#### Aufgabe 1:
Schreibe aus dem Protokoll der Ministerkonferenz den Abschnitt von „I. Gnadenakt bezüglich“ bis „seinen ehemaligen Nebenländern.“ wortgetreu ab.

#### Seitentext:
<<<<
Protokoll der zu Wien am 2. Junius 1856 unter dem Ah. Vorsitze Sr. k. k. apost. Majestät abgehaltenen Ministerkonferenz.

I. Gnadenakt bezüglich des konfiszierten Vermögens verurteilter Revolutionäre aus Ungarn und seinen ehemaligen Nebenländern

Se. Majestät der Kaiser geruhten als den Gegenstand der heutigen Beratung zu bezeichnen: die Frage über die Behandlung des konfiszierten Vermögens verurteilter Hochverräter aus Ungarn und seinen ehemaligen Nebenländern.
>>>>
#### Aufgabe 2:
Benenne in den Datensätzen, von der Zeile mit „Open the Account Type dropdown arrow“ bis zur Zeile mit „Image resolution: width=656“, „Account Type“ in „Currency“ um. Gib nur diese Zeilen wieder und lass alles Übrige unverändert.

#### Angezeigte Daten:
<<<<
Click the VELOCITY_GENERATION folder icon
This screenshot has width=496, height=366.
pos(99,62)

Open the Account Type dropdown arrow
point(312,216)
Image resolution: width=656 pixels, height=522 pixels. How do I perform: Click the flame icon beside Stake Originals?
>>>>
<<<<
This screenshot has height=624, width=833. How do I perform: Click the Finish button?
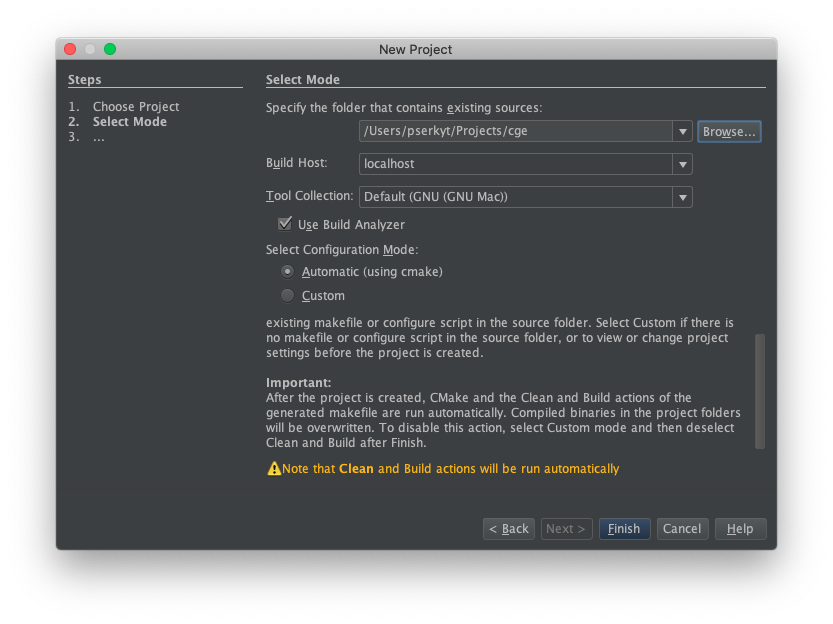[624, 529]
>>>>
#### Vollständige Lösung 1:
I. Gnadenakt bezüglich des konfiszierten Vermögens verurteilter Revolutionäre aus Ungarn und seinen ehemaligen Nebenländern

Se. Majestät der Kaiser geruhten als den Gegenstand der heutigen Beratung zu bezeichnen: die Frage über die Behandlung des konfiszierten Vermögens verurteilter Hochverräter aus Ungarn und seinen ehemaligen Nebenländern.

#### Vollständige Lösung 2:
Open the Currency dropdown arrow
point(312,216)
Image resolution: width=656 pixels, height=522 pixels. How do I perform: Click the flame icon beside Stake Originals?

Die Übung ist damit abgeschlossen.